You provide excellent examples of the bogosity of the arguments. Let me demolish them in turn.
1) System cost
Sure, it's high. That's because we spend huge amounts of money on energy. ANY system to replace fossil fuels will be expensive, in the trillions of dollars.
But if this is an argument against renewables, it's an even bigger argument against nuclear. Because nuclear is much more expensive than renewables.
2) Recycling
At worst, we can bury the stuff. Recycling it is not necessary. After all, the amount of material is small compared to everything else we do in society, and it's not some special kind of waste (like high level nuclear waste) that requires some particularly unique handling.
3) Lithium and cobalt
Lithium is abundant. If you hadn't been paying attention, the price has been crashing, as it pretty much always does after a price spike of a mineral resource, when the price spike encourages investment to increase the amount available. As for cobalt: probably the same is true, but why do you think cobalt is needed?
4) poison the environment
This is just emotional bullshit. No, renewables would not "poison the environment". You beclown yourself with this nonsense.
5) absurdly high energy cost
As opposed to those still burning fossil fuels where they are foisting off the cost of the externalities on others? Ignoring those external costs doesn't make them go away.
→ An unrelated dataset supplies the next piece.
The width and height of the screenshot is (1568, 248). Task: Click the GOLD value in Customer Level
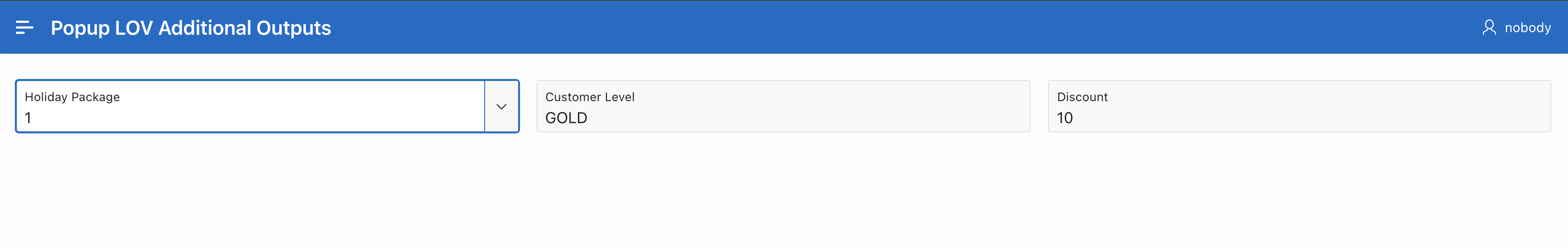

In any case, the place that's normally pointed to is Germany, where they made a large investment in renewables from 2009-2012. Solar was much more expensive then, and they are still paying that down. But the costs of renewables crash with time, so pointing to past expenditures is grossly misleading. Going forward renewables will be much cheaper. That's why we're seeing so much investment in them now globally.
One can tell the intellectual barrenness of the pro-nuclear position when you have to resort to this sort of deplorable nonsense.
Indeed you have to look at the figures, no amount of wordage without computation will get you a true answer, still calling someone or something deplorable is, I am sorry, a dog-whistle.
So to clear the air I propose you look at this substantive set of answers:
> But if this is an argument against renewables, it's an even bigger argument against nuclear. Because nuclear is much more expensive than renewables.
I agree that the nuclear power stations are more expensive per kW of generation capacity. But that does not mean that the overall system must be more expensive (fallacy of composition?). It would depend on the quality of the intermittent resources, their location, demand profiles, cost to build, cost of transmission and storage and so on.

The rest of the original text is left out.